24 July 2000

THE UGLY: Peter Bart of Variety twisted the old William Goldman chestnut "Nobody knows anything" into "Everyone knows everything," citing it as a problem of this Internet era. But I think that Bart, who has become a true Web phobic, missed the point. Everyone knowing everything isn't a problem. And the issue is not, as Bart comments at the end of his piece, that "what they plan to do with (knowing everything) is anyone's guess." Knowing is a tennis racket, not a grand slam win. To continue an analogy, Hollywood has always been a country club. A restricted one. Not restricted to any ethnic group--well, that's another column--but restricted from moviegoing civilians. Now the door is wide open. But the civilians can come in and look at the club from the inside all they like. Only members can make reservations for the dining room, the tennis courts or a tee time. If a studio exec is insecure enough to read a script review by someone who they don't know and therefore cannot respect and will then react to the notes as though their $200,000 a year Director of Development offered them up, something is wrong. Not with the Web head who wrote about the script, but with the exec who lives in quicksand.

This is the unmitigated irony of the studios being paranoid about test screening reviews on the Web while the sites that run the reviews claim that they are against the testing process. It's the same pathetic obsession. A group of 200 in the valley versus one guy who was in that valley screening who has an e-mail account is just more of the same. The same worthless self-propagating mess. Chicken and egg time. If the civilians are in charge of the pros, what does it really matter in what format the info arrives?
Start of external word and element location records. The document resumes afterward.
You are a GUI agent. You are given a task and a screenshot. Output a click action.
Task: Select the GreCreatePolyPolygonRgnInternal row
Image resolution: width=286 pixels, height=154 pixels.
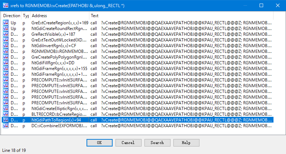pyautogui.click(x=59, y=57)
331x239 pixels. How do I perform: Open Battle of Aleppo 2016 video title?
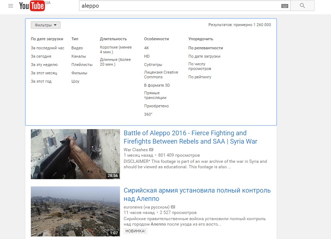(190, 137)
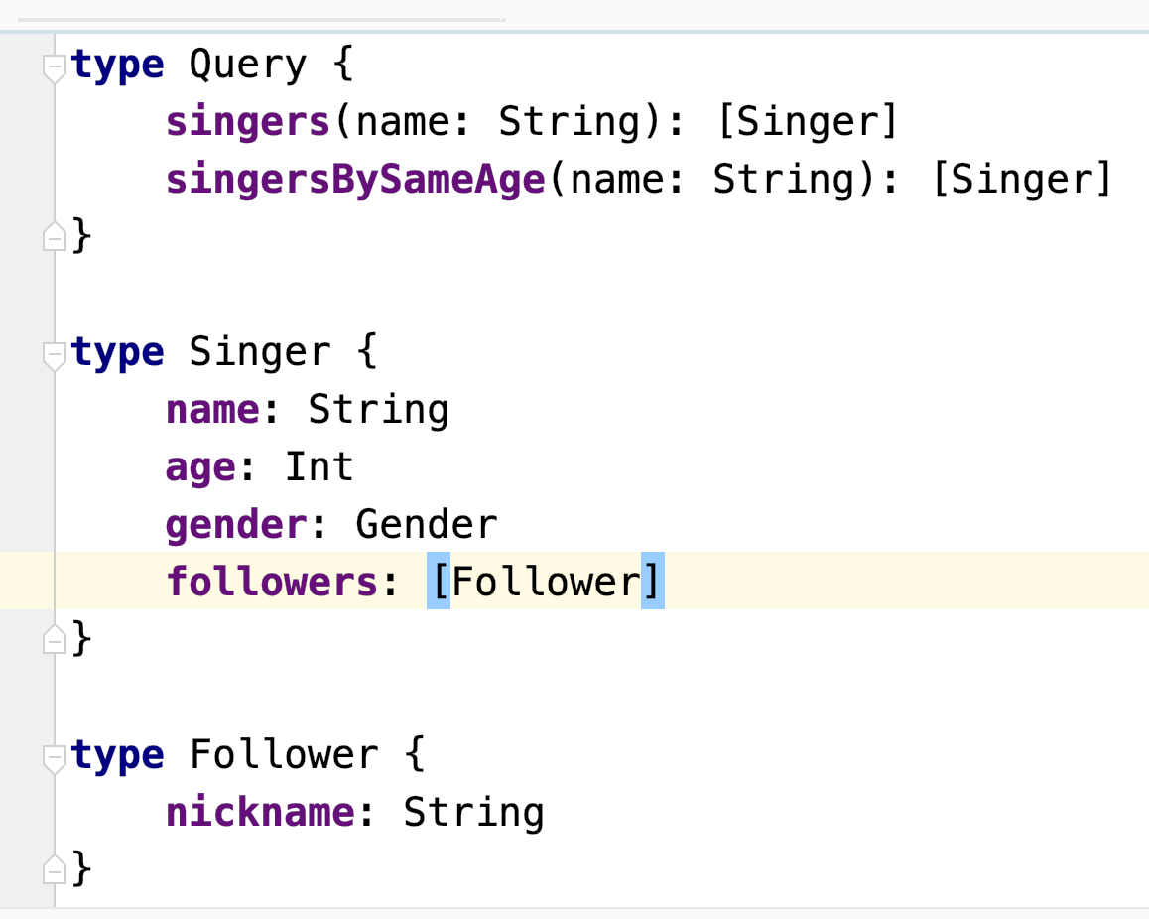The width and height of the screenshot is (1149, 919).
Task: Click the Query type name declaration
Action: (x=248, y=66)
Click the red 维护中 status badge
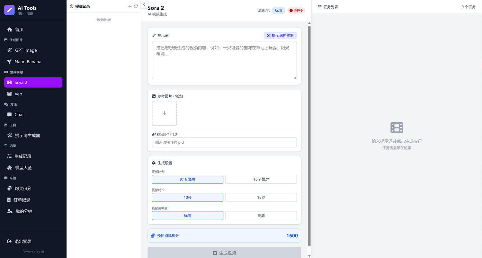Viewport: 482px width, 258px height. pyautogui.click(x=296, y=11)
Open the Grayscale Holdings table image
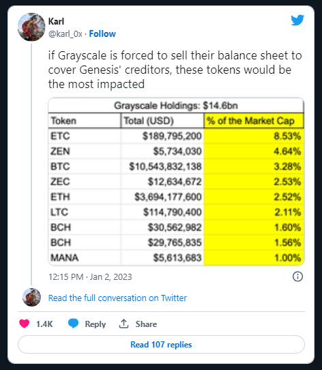The height and width of the screenshot is (370, 322). tap(176, 181)
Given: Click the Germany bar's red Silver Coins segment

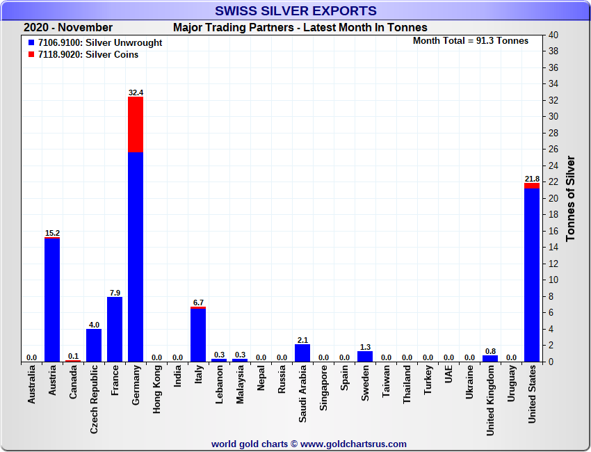Looking at the screenshot, I should [x=136, y=124].
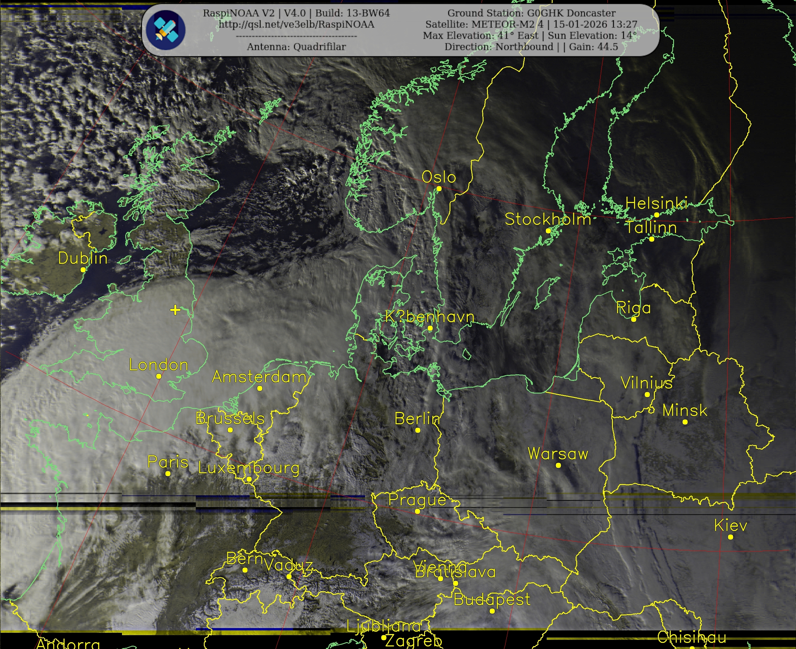Click the Budapest city label
This screenshot has width=796, height=649.
492,599
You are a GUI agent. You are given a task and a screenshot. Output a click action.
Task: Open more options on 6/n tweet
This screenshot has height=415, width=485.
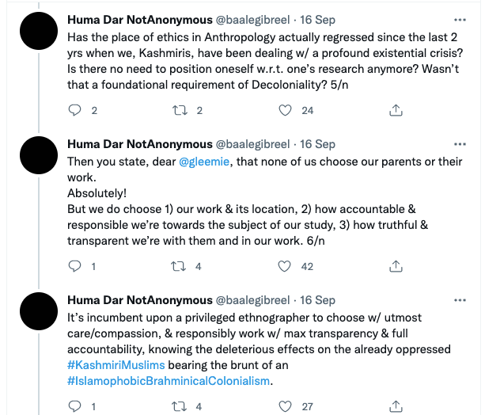[x=460, y=144]
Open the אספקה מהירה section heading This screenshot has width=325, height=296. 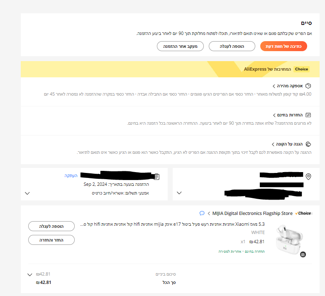290,86
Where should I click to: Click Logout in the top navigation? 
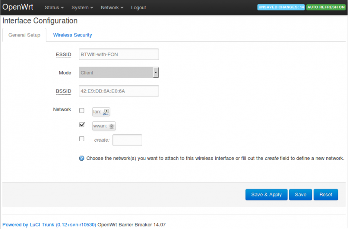pos(138,8)
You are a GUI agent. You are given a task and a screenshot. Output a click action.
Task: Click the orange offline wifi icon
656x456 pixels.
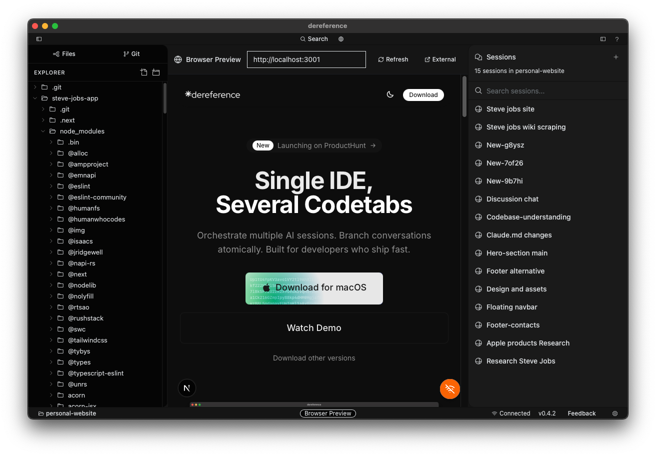pos(450,389)

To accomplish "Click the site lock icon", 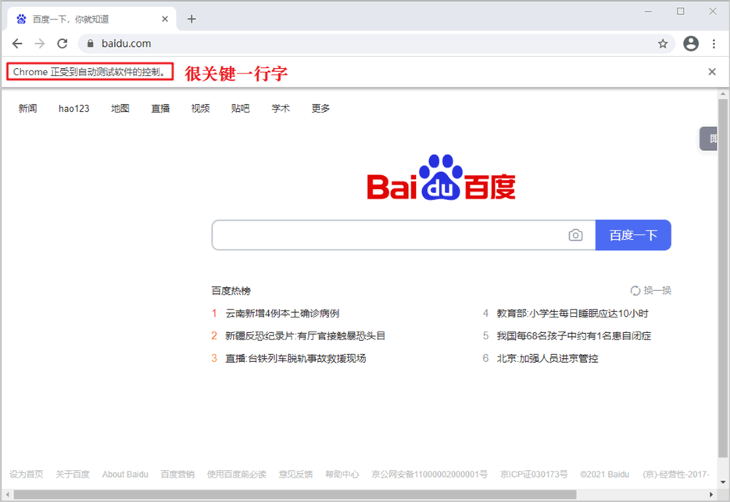I will tap(90, 44).
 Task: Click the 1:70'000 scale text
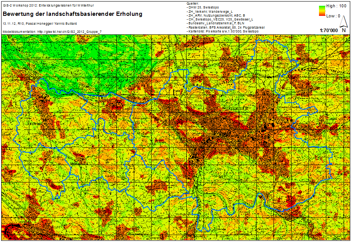click(329, 30)
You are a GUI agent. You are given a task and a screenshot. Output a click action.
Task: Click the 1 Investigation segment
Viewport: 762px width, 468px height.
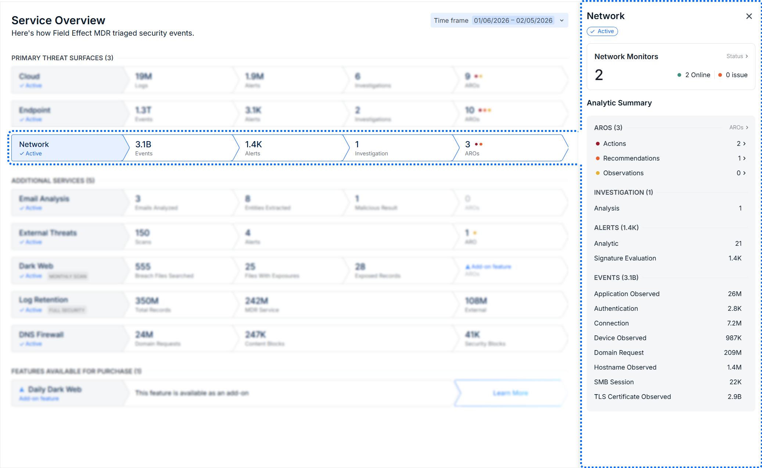(397, 148)
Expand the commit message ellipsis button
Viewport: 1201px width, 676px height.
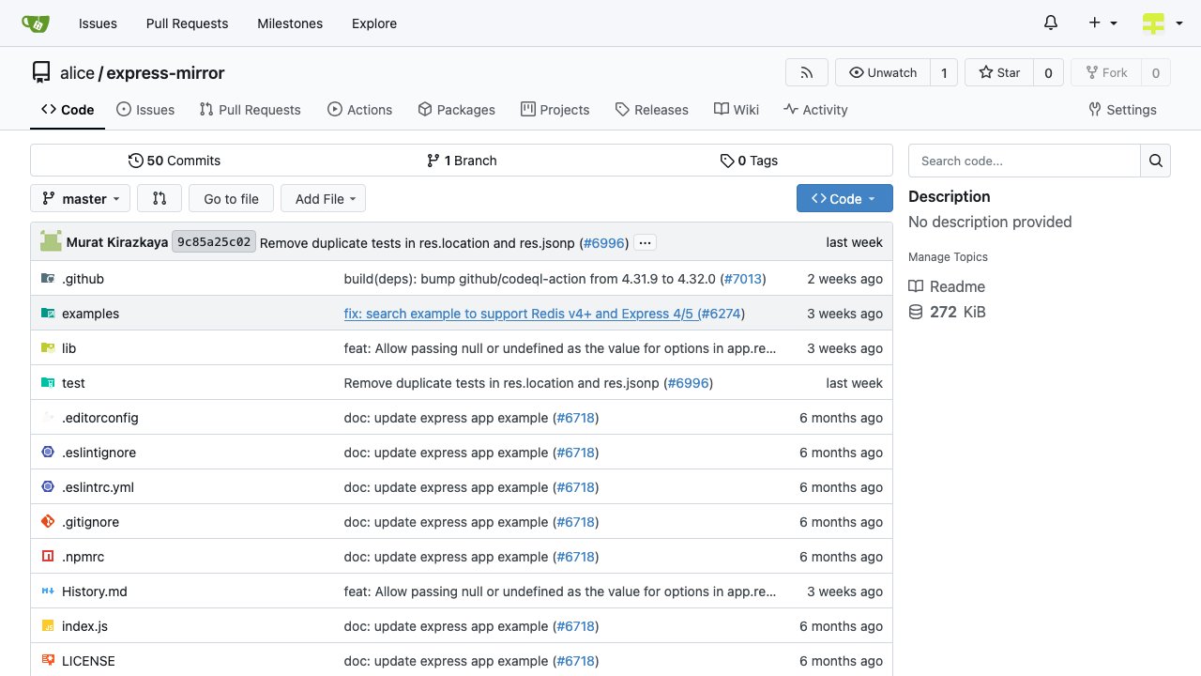645,242
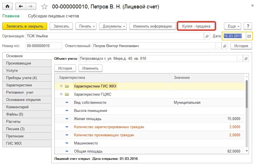Open Объект учета record with open-link icon

(x=246, y=59)
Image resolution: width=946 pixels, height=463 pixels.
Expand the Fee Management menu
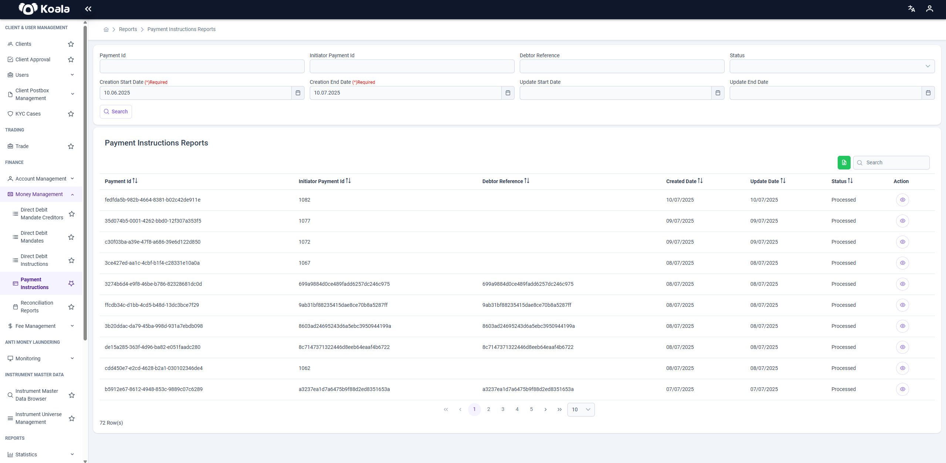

One reason the "golden era" of film is considered golden is that people just made movies. Churned them out. From what I can tell, studio executives actually made decisions themselves and then brought them to the filmmakers. What a concept! Market research didn't look to fill every filmic orifice with answers about how the fourth lead played with women 18-34.

The problem with the Bart analogy to the Goldman quote is that it misunderstands the Goldman quote (perhaps purposefully). Goldman didn't say that nobody had any information. Goldman said that no one could extrapolate the info they had with any real certainty. Internet script reviews and test screening reviews don't change what Goldman said, they prove Goldman's point. In a world where more and more people have published opinions, commitment to instinct and truly educated guesses is more challenging and more valuable than ever.

BAD AD WATCH: Nothing against Chicken Run, but has there been a creepier quote all year than Gene Shalit's "The most fun I've had this year," in regard to A MOVIE? And specifically, Chicken Run, a children's movie?

READER OF THE DAY: M.F. wrote in about our Me, Myself & Irene review: "To the Ungrateful little children, I thought I would let you know that I did not appreciate you guys calling police work 'a joke of a profession.' You don't go out there and put your life on the line for people you don't even know. Look @ your job, you consider it important, you shouldn't. Life would go on w/out "Internet critics." You know, you may not like Peace Officers, and that's fine you don't have to, but you shouldn't speak poorly of a profession that you are too cowardly to do yourself.

A simple thank you would have been nice, or even just not saying anything at all. You don't even have right to criticize us until you've walked a mile in our shoes and lived life from call to call.

My advice to you is to either keep your mouth shut, or put on a vest, strap your gun and try to keep the peace. Either way I don't care. All I know is a lot of good men lose their lives for pukes like you every day, and all you can call their sacrifice is a joke. Well you can explain that to your maker when all wrongs are eventually made right."

E ME: Ouch. Should critics walk a mile in the shoes of those they write about?